1 2 3 4 5 6 7 8 9 10 11 12 13 14 15 16 17 18 19 20 21 22 23 24 25 26 27 28 29 30 31 32 33 34 35 36 37 38 39 40 41 42 43 44 45 46 47 48 49 50 51
diff --git a/src/buffer.c b/src/buffer.c
index 7744d8f..8013457 100644
--- a/src/buffer.c
+++ b/src/buffer.c
@@ -67,7 +67,8 @@ int git_buf_try_grow(
if (!new_ptr) {
if (mark_oom) {
- if (buf->ptr) git__free(buf->ptr);
+ if (buf->ptr && (buf->ptr != git_buf__initbuf))
+ git__free(buf->ptr);
buf->ptr = git_buf__oom;
}
return -1;
diff --git a/tests/buf/oom.c b/tests/buf/oom.c
new file mode 100644
index 0000000..709439a
--- /dev/null
+++ b/tests/buf/oom.c
@@ -0,0 +1,31 @@
+#include "clar_libgit2.h"
+#include "buffer.h"
+
+#if defined(GIT_ARCH_64)
+#define TOOBIG 0xffffffffffffff00
+#else
+#define TOOBIG 0xffffff00
+#endif
+
+/**
+ * If we make a ridiculously large request the first time we
+ * actually allocate some space in the git_buf, the realloc()

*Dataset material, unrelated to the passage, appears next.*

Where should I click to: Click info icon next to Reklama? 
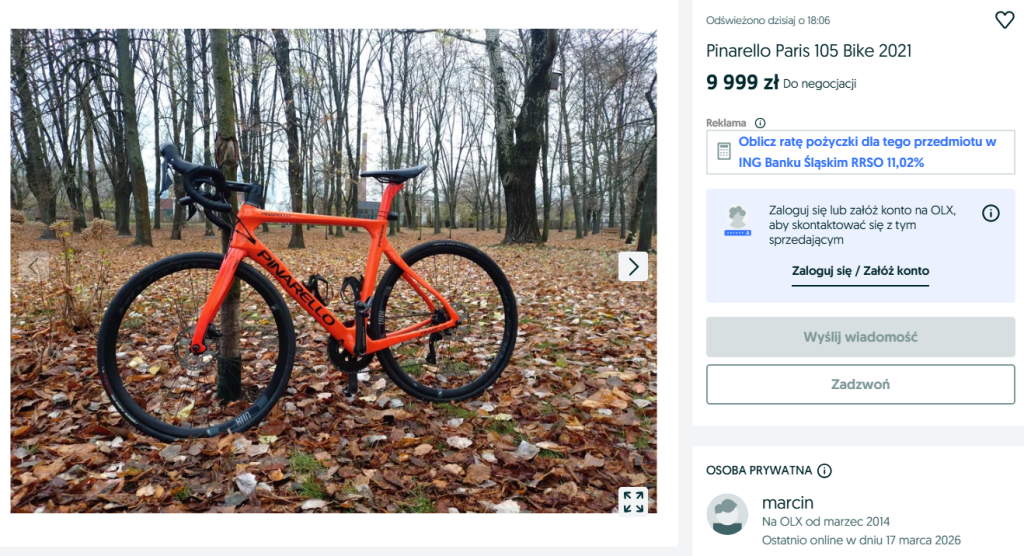click(760, 123)
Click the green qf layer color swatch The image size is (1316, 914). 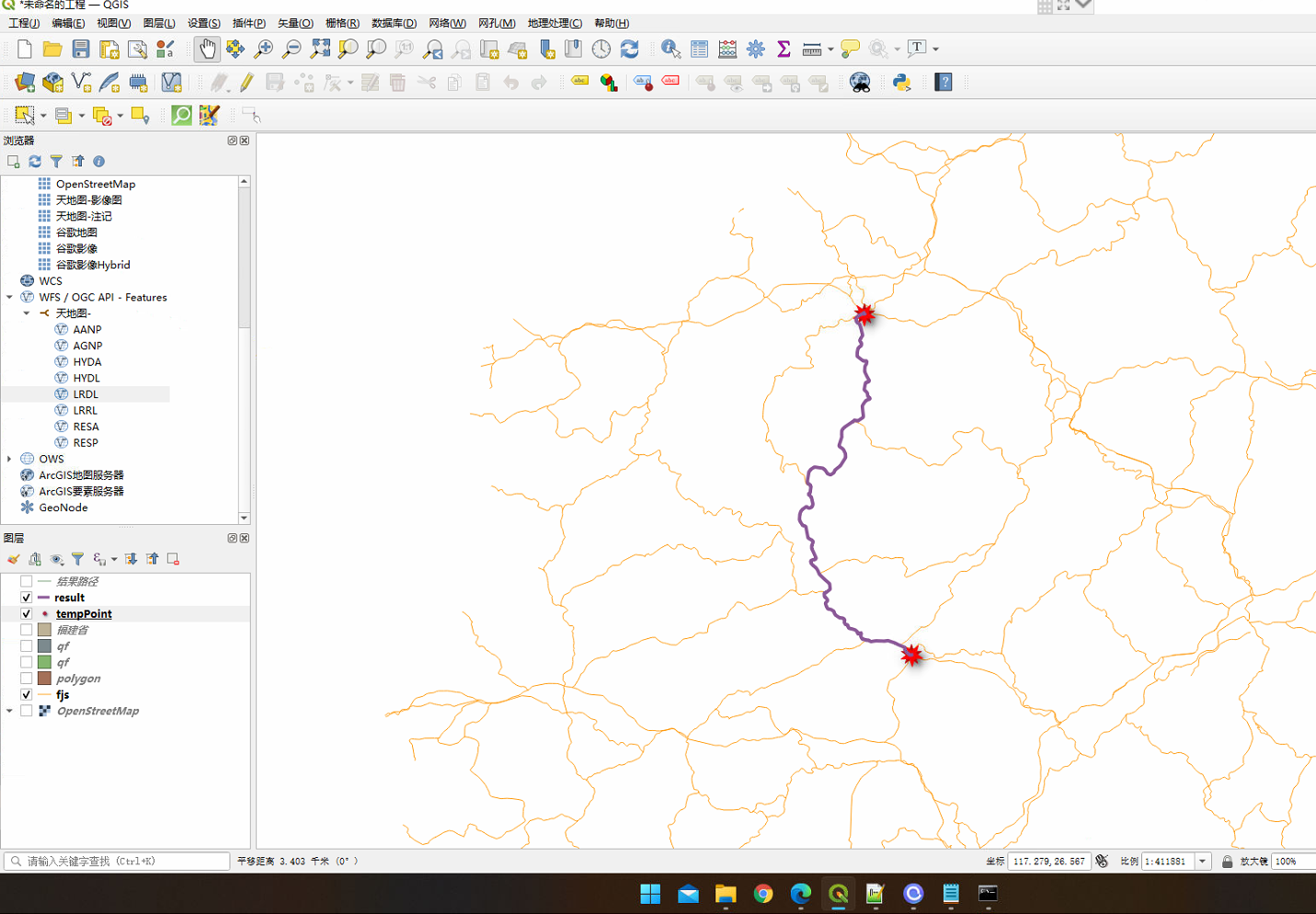(43, 661)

+ * will fail. And because the git_buf_grow() wrapper always
+ * sets mark_oom, the code in git_buf_try_grow() will free
+ * the internal buffer and set it to git_buf__oom.
+ *
+ * We initialized the internal buffer to (the static variable)

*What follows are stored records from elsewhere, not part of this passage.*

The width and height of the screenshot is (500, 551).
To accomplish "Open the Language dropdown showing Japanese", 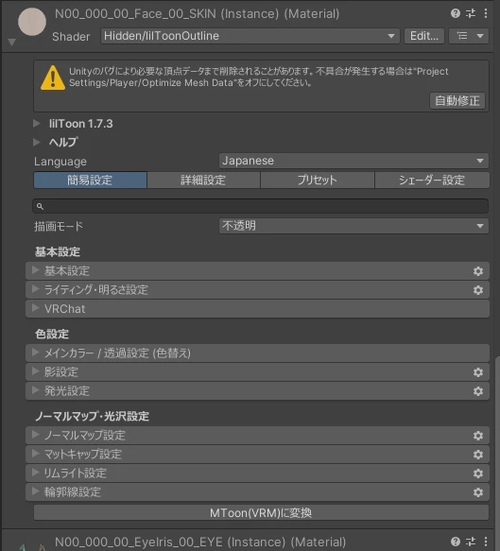I will coord(353,161).
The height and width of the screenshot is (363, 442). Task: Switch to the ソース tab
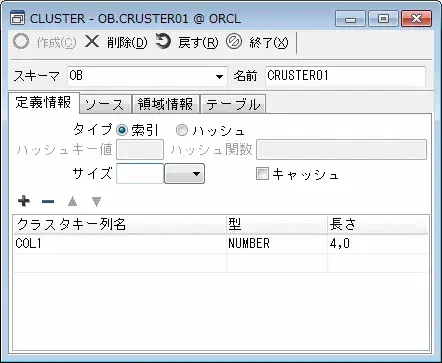[x=106, y=104]
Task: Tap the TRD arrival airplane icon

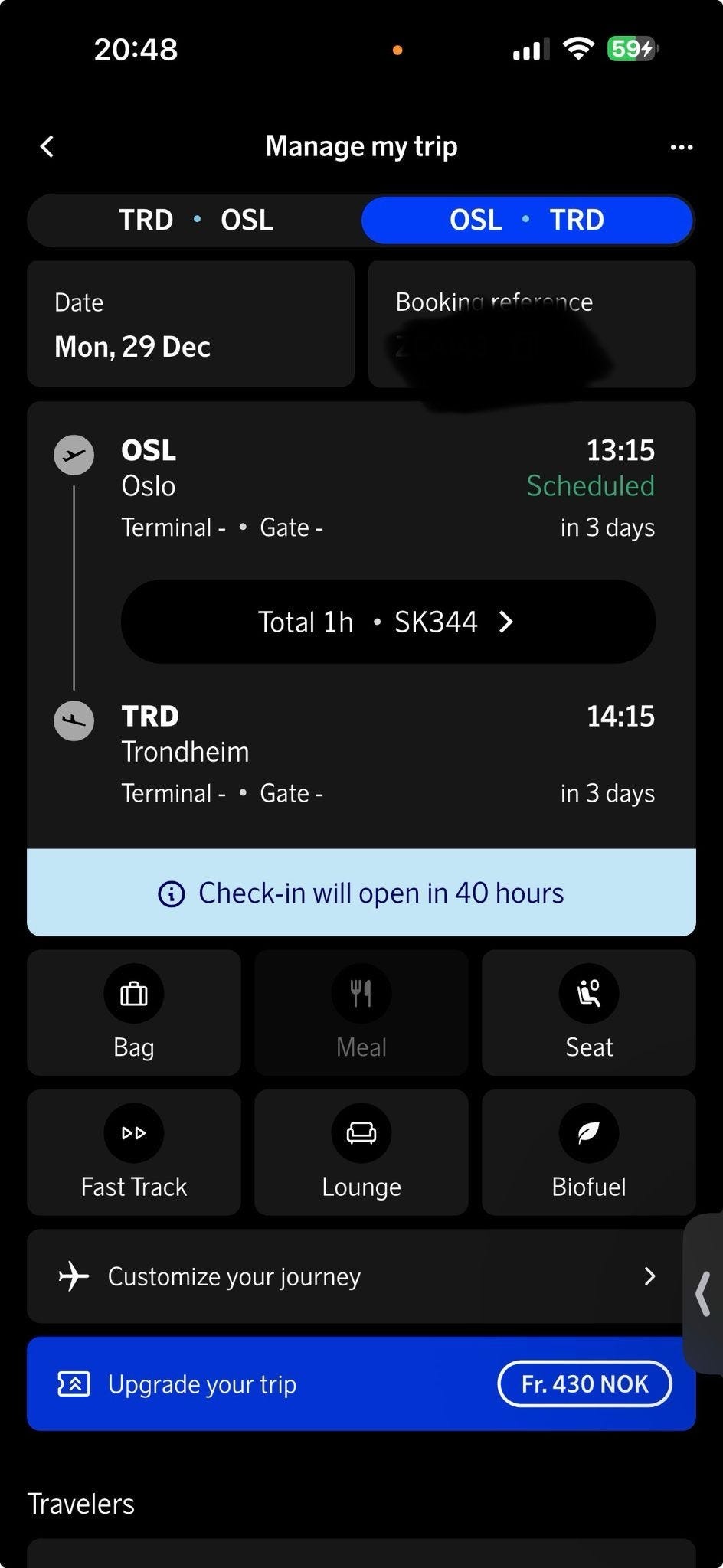Action: (74, 720)
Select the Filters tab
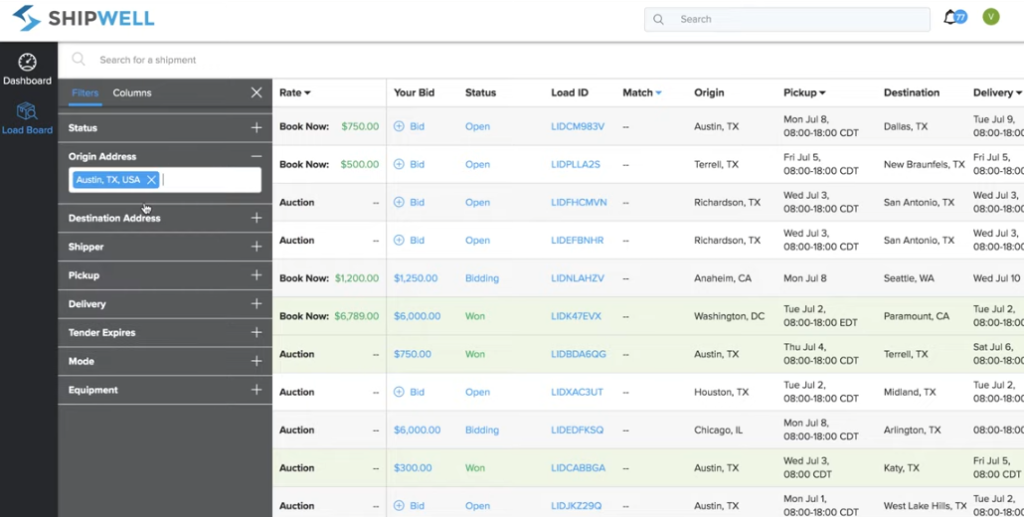1024x517 pixels. pyautogui.click(x=85, y=93)
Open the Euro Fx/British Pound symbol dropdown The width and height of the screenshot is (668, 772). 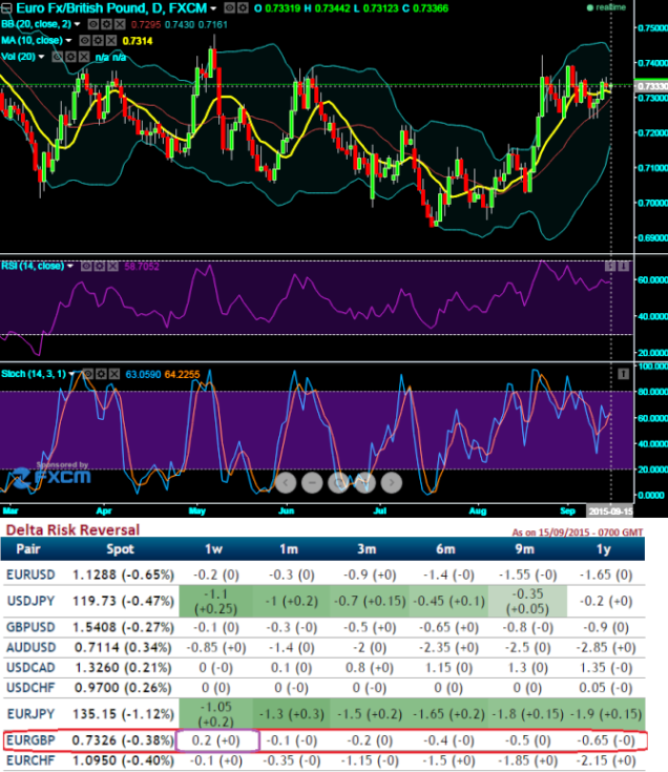coord(212,8)
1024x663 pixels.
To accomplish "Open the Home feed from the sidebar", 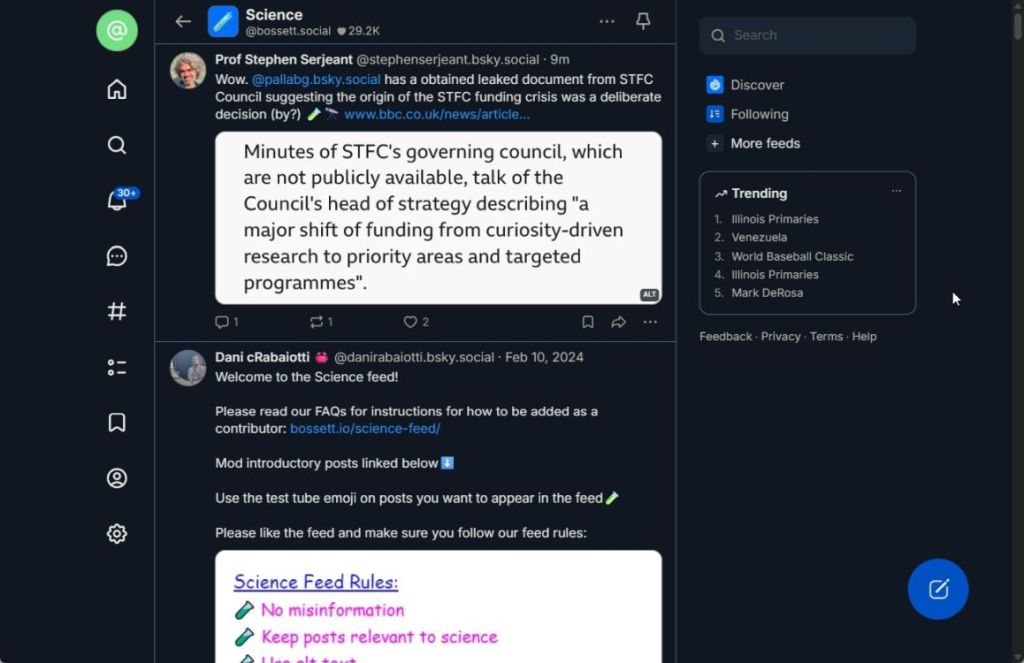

+ * git_buf__initbuf. The purpose of this test is to make sure
+ * that we don't try to free the static buffer.
+ */
+void test_buf_oom__grow(void)
+{
+ git_buf buf = GIT_BUF_INIT;
+
+ git_buf_clear(&buf);
+
+ cl_assert(git_buf_grow(&buf, TOOBIG) == -1);
+ cl_assert(git_buf_oom(&buf));
+
+ git_buf_free(&buf);
+}